CRH has been put forward as a key neuroendocrine modulator of pregnancy and parturition (33–37). During mid-gestation there is a rapid increase in the concentration of CRH in the maternal plasma (38). This occurs alongside production of surfactant in the fetal human lung beginning after week 24 of gestation, which corresponds to the saccular stage of lung development and the earliest consistently documented threshold of viability. The second peak in CRH concentration occurs during the last few weeks of pregnancy (33). In groups matched by gestational age in proximity to term, larger mean values of CRH are observed among neonates in which the lecithin/sphingomyelin ratio was greater than 2 or the phosphatidylglycerol test for lung maturity was positive (39). These could explain a possible relationship between the peaks in CRH in human maternal plasma with the attenuation of CRH in the lungs that we find in our murine model. Further work is needed to discover what cells are producing or expressing CRH at the level of the lung and to continue to discover other molecular mediators of glucocorticoid-induced lung maturation.

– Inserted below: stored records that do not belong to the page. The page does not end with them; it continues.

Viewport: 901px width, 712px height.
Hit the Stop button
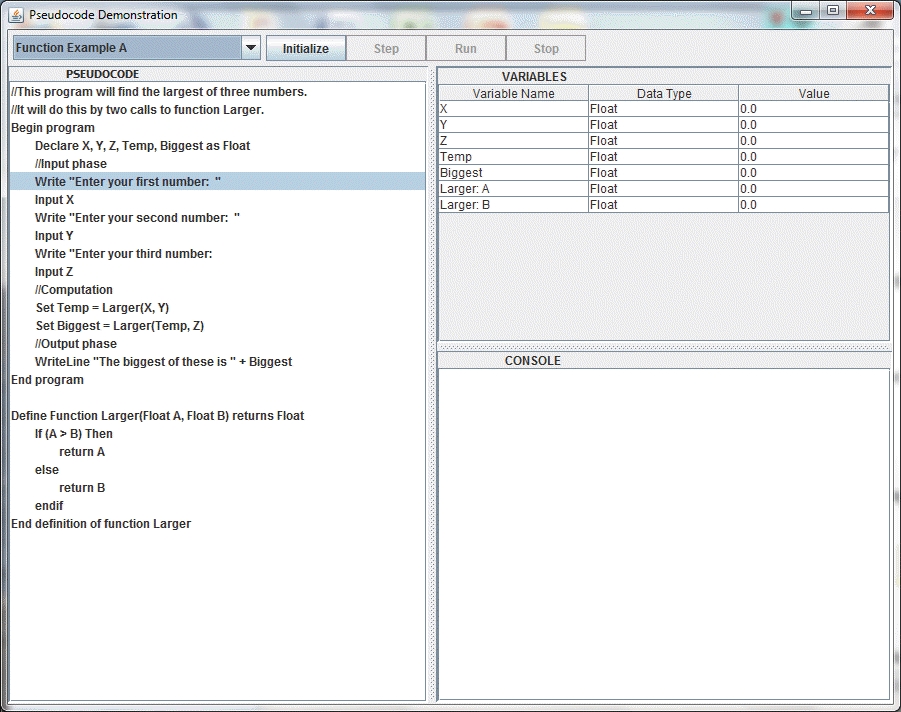(x=546, y=48)
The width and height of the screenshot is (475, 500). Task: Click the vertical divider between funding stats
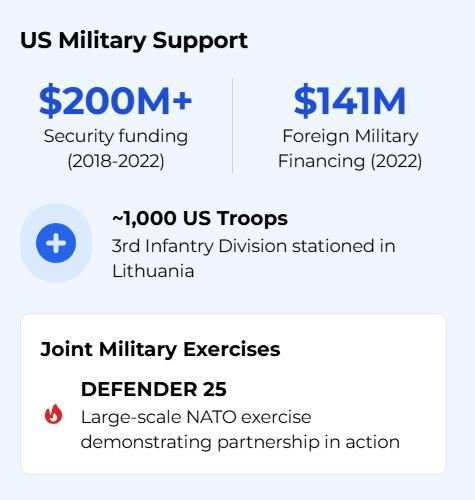232,126
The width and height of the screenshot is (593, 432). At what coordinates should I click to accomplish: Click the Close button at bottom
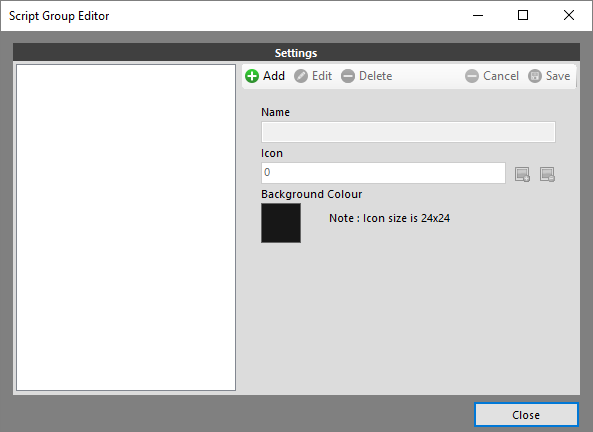click(526, 415)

In sum, we have demonstrated that neonatal surfactant combined with antenatal glucocorticoids enhances neonatal RDS-free survival in a murine model of Erk3-dependent pulmonary maturation and neonatal survival. Therefore, a likely explanation (but not mechanistically demonstrated per se) is that the treatment with antenatal dexamethasone partially restored functional fetal lung maturation by accelerating the down regulation of pulmonary CRH (Erk3 indirect or independent effect because we also demonstrated attenuation in Erk3 WT) and administration of postnatal surfactant partially rescued endogenous production of SFTPB (Erk3 dependent). Collectively, our results suggest a functional role to the elusive atypical MAP kinase Erk3, demonstrating its essential function in terminal functional differentiation of type II pneumocytes and SFTPB production (Figure 6).

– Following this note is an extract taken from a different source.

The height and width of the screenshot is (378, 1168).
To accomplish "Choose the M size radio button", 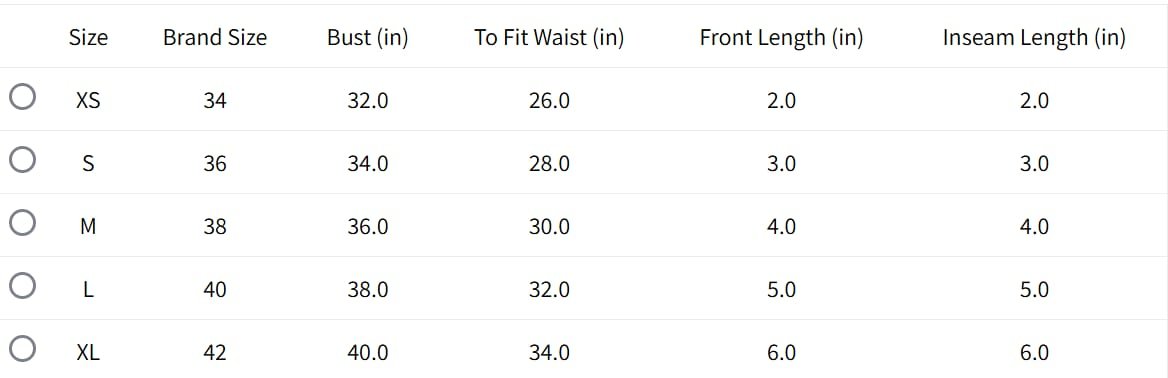I will pyautogui.click(x=23, y=222).
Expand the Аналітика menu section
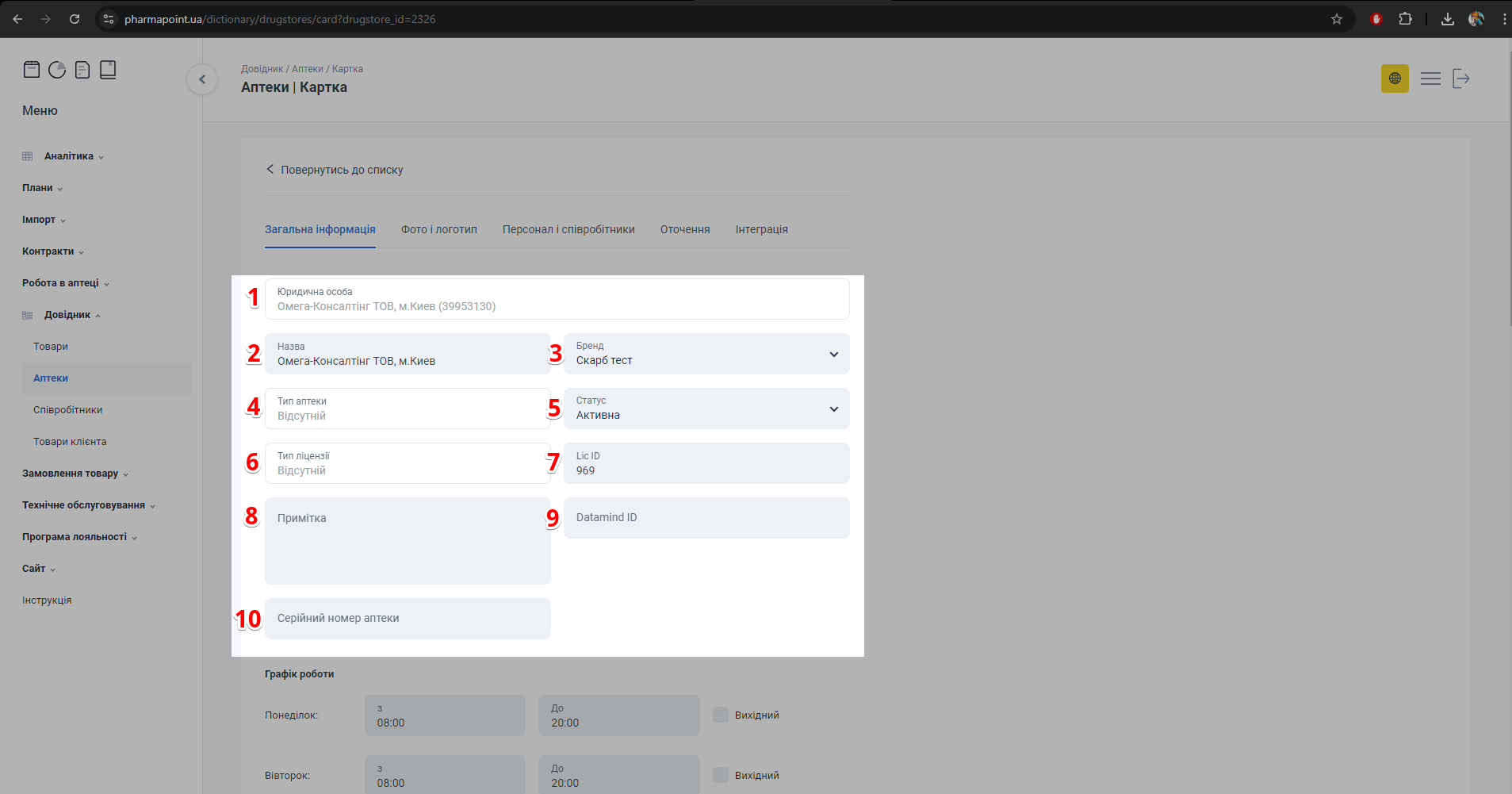Viewport: 1512px width, 794px height. (x=69, y=156)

To date, no treatment completely prevents nor ameliorates RDS, and therapy is both costly and of limited benefit. Thus, there is a need to explore additional pathways to facilitate new therapeutic developments in this arena. Ongoing work to further elucidate the relationship of Erk3 with the development of RDS and SFTPB is one pathway which may lead to these developments. It is also unclear to what extent regulatory networks involved in type II cell maturation are involved in alveolar repair and reconstitution of surfactant homeostasis (i.e. bronchopulmonary dysplasia). Our described work herein will lay the foundation for these and future studies.